Lo verdaderamente arduo, por su coste político y electoral, será afrontar en común el impacto de la recesión. La prueba del algodón de la voluntad de acuerdo, el equivalente simbólico de lo que en su día significaron los Pactos de la Moncloa, sería presentar en septiembre unos Presupuestos para la recuperación (me niego a secundar la siniestra terminología de la reconstrucción, esto no es Berlín en 1945) que puedan ser votados por más de 250 diputados. El empeño de Sánchez por hurtar la cuestión presupuestaria del temario de la negociación y el evidente desinterés de Casado por reclamarlo no anuncian nada bueno.

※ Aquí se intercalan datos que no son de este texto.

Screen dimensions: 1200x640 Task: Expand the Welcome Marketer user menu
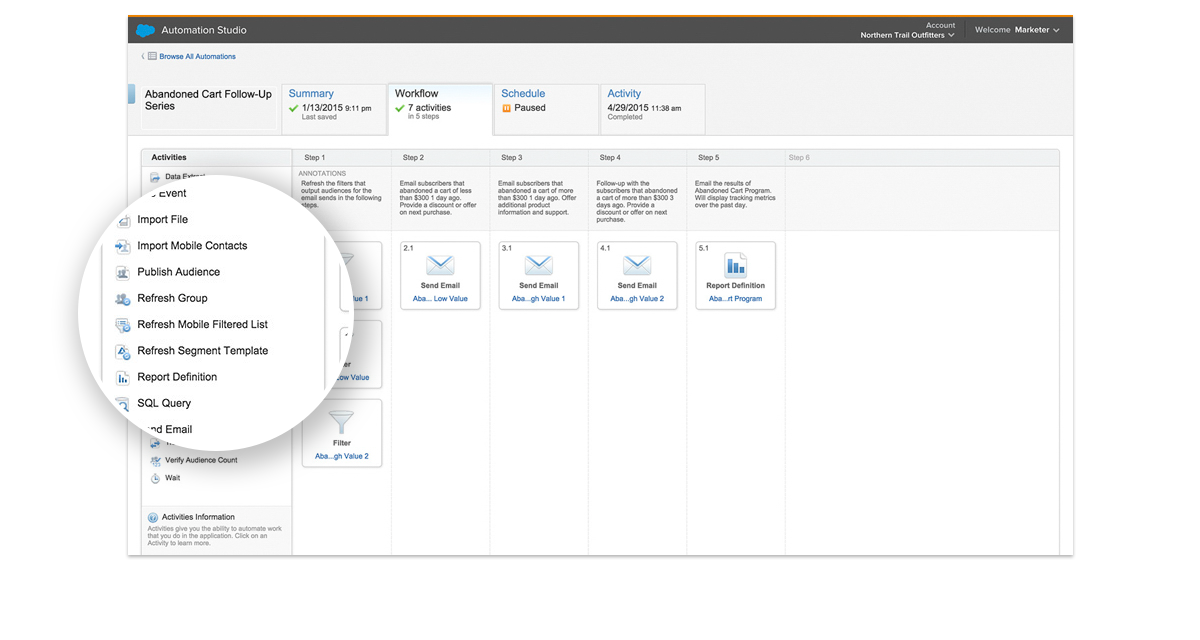(1017, 30)
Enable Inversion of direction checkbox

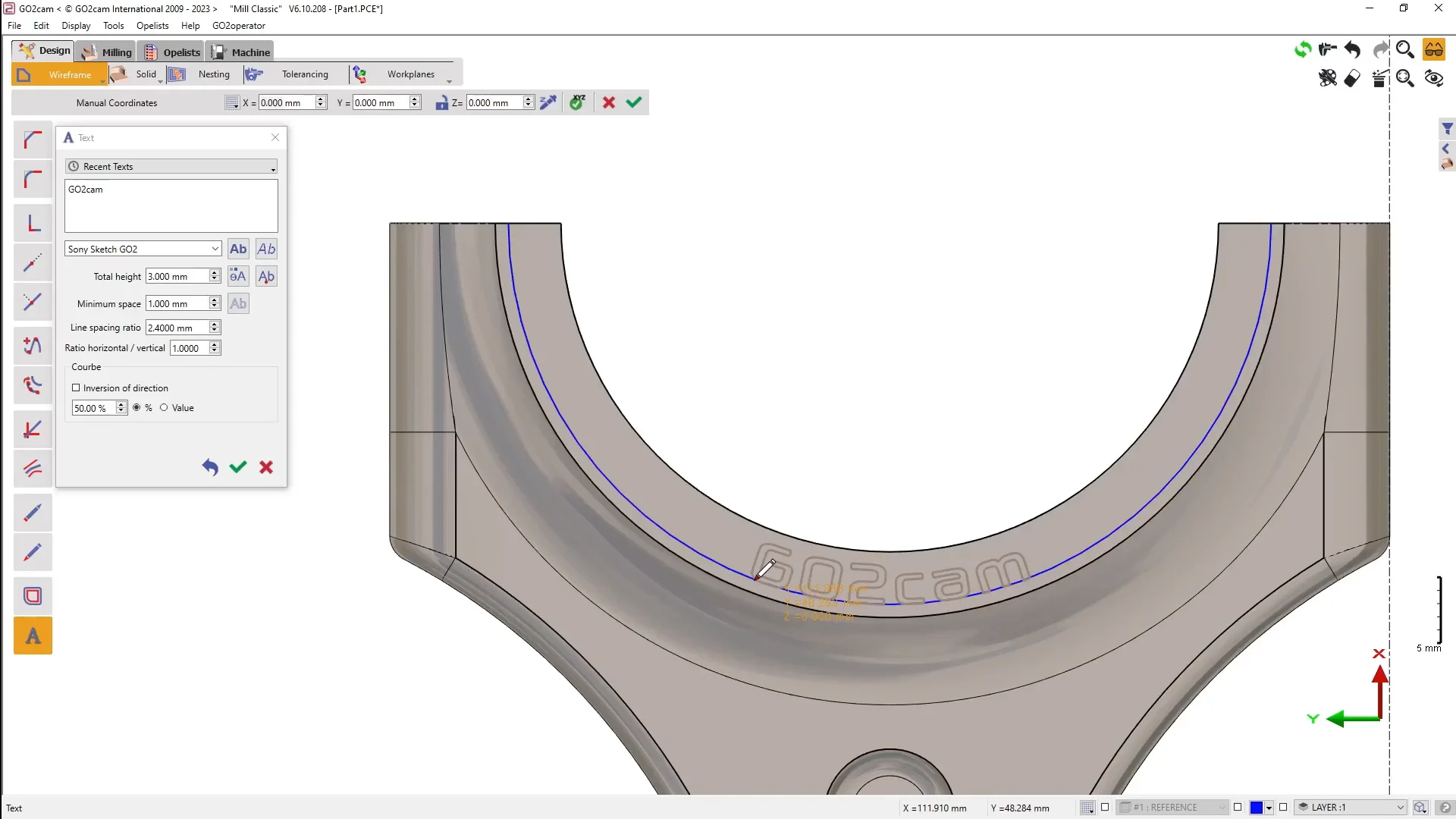76,388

Siempre me he preguntado en qué momento, viniendo de donde venían, Suárez y González sintieron que podían fiarse el uno del otro. O cuándo Fraga y Carrillo supieron que, más allá de sus siderales diferencias ideológicas, debían correr el riesgo de creerse mutuamente sinceros. Quizá, como sostiene una amiga clarividente, se tratara tan solo de una cuestión de incentivos.
La sociedad española de la época creó entonces los incentivos poderosos que hicieron del pacto un imperativo categórico. Solo nos queda confiar en que ahora suceda algo semejante: que la exigencia ciudadana y la amenaza de un castigo fulminante les obliguen a hacer lo que, manifiestamente, no desean ni están educados para hacer. Con este personal a los mandos, mientras crean que la discordia les sigue siendo rentable, debemos abandonar toda esperanza.